**INSTRUCTION:**
Copy out the records, beginning at the line that contains "You are a GUI" and continuing through the last line of the records, and change "Factory Reset" to "Power Off" while leaving everything else as it is.

**RECORDS SHOWN:**

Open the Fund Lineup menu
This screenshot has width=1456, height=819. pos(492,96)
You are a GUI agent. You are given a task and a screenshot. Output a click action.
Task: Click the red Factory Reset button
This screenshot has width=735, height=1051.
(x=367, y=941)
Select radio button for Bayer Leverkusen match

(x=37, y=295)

**WRITTEN ANSWER:**
You are a GUI agent. You are given a task and a screenshot. Output a click action.
Task: Click the red Power Off button
This screenshot has width=735, height=1051.
(x=367, y=941)
Select radio button for Bayer Leverkusen match

(x=37, y=295)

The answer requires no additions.